1 状态向量预测
为了处理离散时间的IMU数据,采用四阶Runge-Kutta数值积分方法对以下方程离散化,从而对IMU的估计量进行预测。
\[ _{G}^{I}{\dot{\hat q}}=\frac{1}{2}\Omega(\hat w)_{G}^{I}\hat q, \dot {\hat b}_{g}(t)=0_{3\times1},\\ ^{G}\dot {\hat v}_{I}=C(_{G}^{I}\hat q)^{T}{\hat a}+{^{G}g}, \dot {\hat b}_{a}=0_{3\times1},\\ ^{G}\dot {\hat p}_{I}={^{G}{\hat v}_{I}}, {_{C}^{I}\hat q}=0_{4\times1}, {^{I}{\hat p}_{C}}^{T}=0_{3\times1} \]
具体的离散化推导可以在Indirect Kalman Filter for 3D Attitude Estimation中找到。
2 误差状态协方差矩阵运动更新
IMU误差状态方程离散化:
\[{\dot {\tilde x}}_{I}=F{\tilde x_{I}}+G{n}_{I}\]
从\(t_{k}\)到\(t_{k+1}\)的状态转移矩阵\(\Phi_{k}\)和噪声项\(Q_{k}\)为:
\[\Phi_{k}=\Phi\left(t_{k+1},t_{k}\right)=exp\left(\int ^{t_{k+1}}_{t_{k}}F(\tau)d\tau\right)\]
\[Q_{k}=\int ^{t_{k+1}}_{t_{k}}\Phi\left(t_{k+1},\tau\right)GQG\Phi \left(t_{k+1},\tau\right)^{T}d\tau\]

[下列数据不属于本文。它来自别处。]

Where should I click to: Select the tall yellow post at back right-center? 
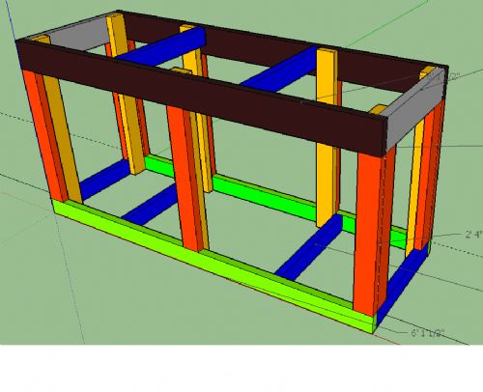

其中\(Q=E\left[n_{I}n_{I}^{T}\right]\)
因此离散化后得方程为:
\[\tilde x_{I}(k+1)=\Phi\left(t_{k+1},t_{k}\right)\tilde x_{I}(k)+Q_{k}\]
IMU误差状态\(\tilde x_{I}(k)\)运动更新对系统误差状态协方差矩阵\(P_{k|k}\)的影响:
系统误差状态协方差矩阵为:
\[ P_{k|k}=\left(\begin{matrix} P_{II_{k|k}} & P_{IC_{k|k}} \\ P^{T}_{IC_{k|k}} & P_{CC_{k|k}} \end{matrix}\right) \]
\(k+1\)时刻预测的IMU误差状态协方差矩阵为:
\[ P_{II_{k+1|k}}=\Phi_{k}P_{II_{k|k}}\Phi_{k}^{T}+Q_{k} \]
\(k+1\)时刻预测的系统误差状态协方差矩阵为:
\[ P_{k+1|k}=\left(\begin{matrix} P_{II_{k+1|k}} & \Phi_{k}P_{IC_{k|k}} \\ P^{T}_{IC_{k|k}}\Phi_{k}^{T} & P_{CC_{k|k}} \end{matrix}\right) \]
状态增广
当一个新的图像到达时,系统状态增加一个相机状态